Why does the UN’s own refugee agency bend so easily to Dhaka’s dictates? Part of the answer lies in the logic of surplus. Bangladesh hosts a million unwanted, voteless foreigners. Its security services -- DGFI, NSI, and the Armed Police Battalion -- police the camps through favoured armed blocs and pliant Camp-in-Charge (CiC) managers. The daily business of rule is to keep the Rohingya contained, counted and compliant, not empowered. Biometric ID cards deliver exactly that. It is surveillance without conceding a single durable right.

UNHCR, chronically underfunded and diplomatically cautious, has slid from protector to administrator. Its officials now speak of “two systems”: Those with new biometrics and those without. “We cannot assist refugees in two different systems,” a protection officer told Nur Hossain -- as though the institution’s convenience outweighs the refugees’ survival. The result is a grim theatre in which humanitarian actors cite host-state “sovereignty” while enforcing starvation policies the state itself prefers to delegate.

For the (approximately) 400 holdouts, the price of dissent is visible in children too tired to attend class, in elderly men dying, their families say, after months without sufficient food, in women who boil banana stems to quiet an empty stomach. It is visible in a mother’s embarrassment when her nine-year-old asks why classmates received Ramadan iftar that she could not provide. “Is this not coercion?” Afzol Mia asks.

It is -- and it is being carried out under the UN flag.

In conversation after conversation, affected Rohingya returned to the same essentials. “Life-saving aid is not a reward for fingerprints,” insisted Abu Taleb, who chairs a residents’ committee in Nayapara. “Turn the cards back on - food, gas, medicine - for every registered family, biometric or not.”

Mohammed Iqbal from Kutupalong sketched the rest of the community’s minimum terms.
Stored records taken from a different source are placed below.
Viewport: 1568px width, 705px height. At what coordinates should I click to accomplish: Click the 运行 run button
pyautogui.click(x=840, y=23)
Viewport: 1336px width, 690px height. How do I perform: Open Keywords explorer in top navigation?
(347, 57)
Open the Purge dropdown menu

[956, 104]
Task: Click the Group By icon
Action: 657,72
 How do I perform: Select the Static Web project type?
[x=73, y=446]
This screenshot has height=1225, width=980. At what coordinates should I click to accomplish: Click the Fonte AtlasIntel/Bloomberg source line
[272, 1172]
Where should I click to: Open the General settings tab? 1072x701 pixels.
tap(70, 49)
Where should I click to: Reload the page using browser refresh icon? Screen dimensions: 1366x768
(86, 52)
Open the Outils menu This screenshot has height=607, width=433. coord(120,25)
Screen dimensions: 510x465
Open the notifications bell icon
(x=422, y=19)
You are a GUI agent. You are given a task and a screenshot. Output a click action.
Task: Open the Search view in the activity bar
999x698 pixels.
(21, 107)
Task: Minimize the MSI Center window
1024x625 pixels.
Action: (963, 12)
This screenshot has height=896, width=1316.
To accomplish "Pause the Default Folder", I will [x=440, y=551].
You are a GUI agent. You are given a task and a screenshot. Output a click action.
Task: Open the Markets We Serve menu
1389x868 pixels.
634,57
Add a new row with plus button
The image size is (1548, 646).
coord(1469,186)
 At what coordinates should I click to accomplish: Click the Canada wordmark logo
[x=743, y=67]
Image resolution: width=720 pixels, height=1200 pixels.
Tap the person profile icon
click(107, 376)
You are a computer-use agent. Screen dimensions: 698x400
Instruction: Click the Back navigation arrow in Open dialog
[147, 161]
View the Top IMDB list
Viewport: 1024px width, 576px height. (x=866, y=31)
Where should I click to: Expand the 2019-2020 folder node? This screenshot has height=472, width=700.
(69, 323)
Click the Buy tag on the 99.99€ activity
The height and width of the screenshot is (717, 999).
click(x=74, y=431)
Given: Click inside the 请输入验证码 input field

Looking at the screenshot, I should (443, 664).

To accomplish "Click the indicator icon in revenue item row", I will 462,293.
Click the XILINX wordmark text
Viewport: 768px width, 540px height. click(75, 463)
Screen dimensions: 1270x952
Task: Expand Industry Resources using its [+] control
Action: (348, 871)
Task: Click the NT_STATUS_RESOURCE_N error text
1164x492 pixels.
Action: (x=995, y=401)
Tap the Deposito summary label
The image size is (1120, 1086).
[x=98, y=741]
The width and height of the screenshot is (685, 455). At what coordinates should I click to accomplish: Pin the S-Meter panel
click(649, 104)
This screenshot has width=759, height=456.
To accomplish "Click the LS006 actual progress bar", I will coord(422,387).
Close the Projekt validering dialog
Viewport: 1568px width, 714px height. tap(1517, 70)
Refugees must be told, in Rohingya or Bangla, exactly what data is taken, with whom they will be shared, and how they can opt out of transfers to Myanmar. “Put it in writing,” he said, “so consent is real, not forced.” The erasure of their ethnonym must also end: “We are Rohingya -- restore the word on every document, or give us an annex that certifies it.”

Both men want an external, time-bound audit -- co-led by Rohingya representatives and independent data-protection experts -- to judge whether the biometric scheme violates UNHCR’s own rules. And above all, they reject the ritual focus on “repatriation” that resurfaces whenever international attention flickers. Iqbal said, “until there is citizenship, safety and justice in Rakhine, please deal with the misery right here in Ukhiya and Teknaf.”

Their demands are stark in their simplicity: Food, truth, a name, a voice, and an end to the coercion dressed up as progress. Meeting them would be the first real test of UNHCR’s claim to protect, rather than merely manage, the Rohingya.

“We protested because we already have UN documents,” Shofika tells me. “Doing biometrics would cancel them. If UNHCR can’t protect our papers or our name, what hope do we have?”

That question -- more than any biometric control scheme -- should haunt the agency entrusted with the world’s displaced. It is time UNHCR remembered that its first duty is not to number the Rohingya, but to stand with them.

The names of Afzol Mia, Shofika Khatun, and Nur Hossain have been changed for safety.